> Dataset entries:

# # #

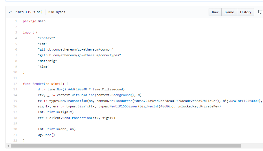Viewport: 263px width, 151px height.
Task: Open the Raw file view
Action: coord(215,12)
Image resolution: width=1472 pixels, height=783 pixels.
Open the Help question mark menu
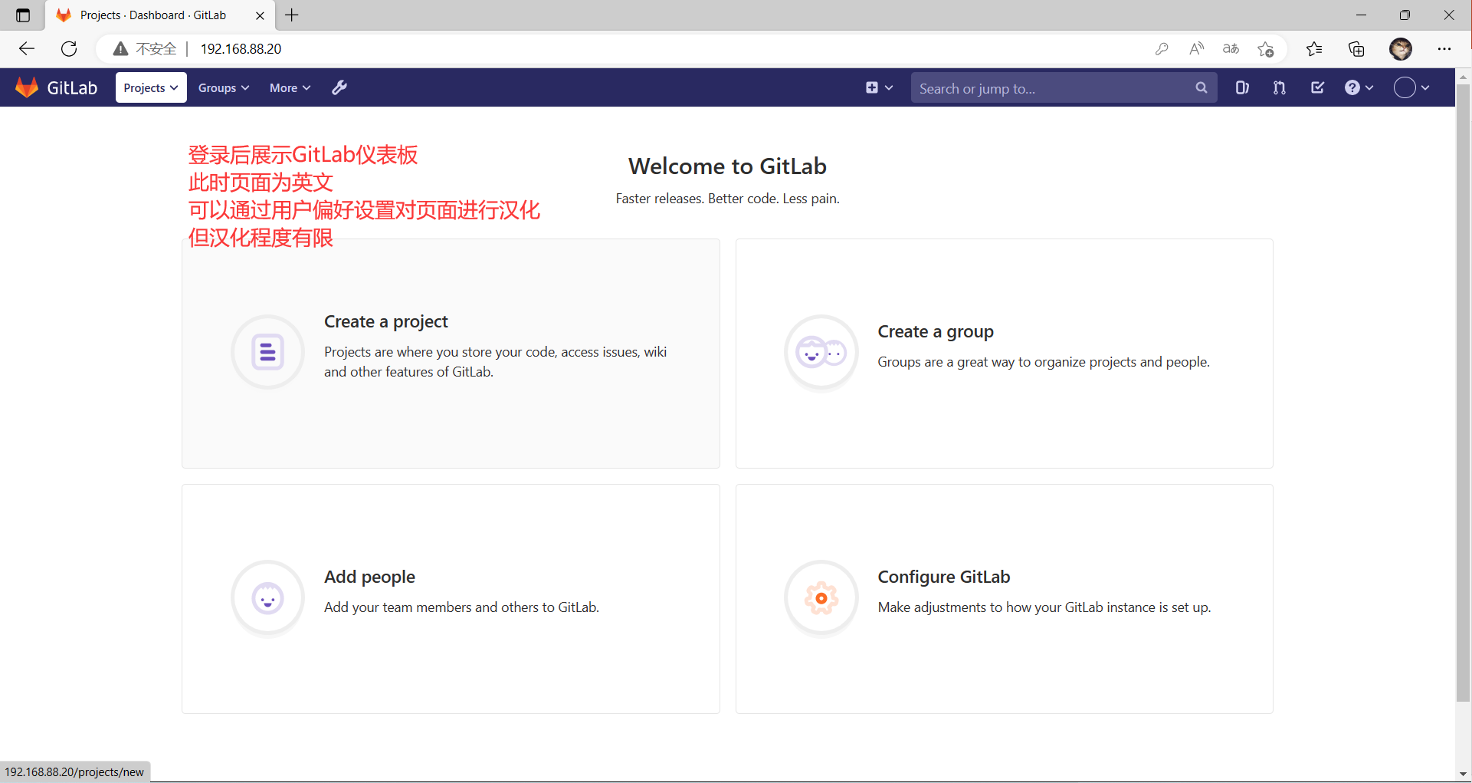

# # #

Starting where a line contains "Image resolution: width=1472" and finishing at the last line above, set down every line exactly as it reads, with no pictures.

> Answer area:
Image resolution: width=1472 pixels, height=783 pixels.
Open the Help question mark menu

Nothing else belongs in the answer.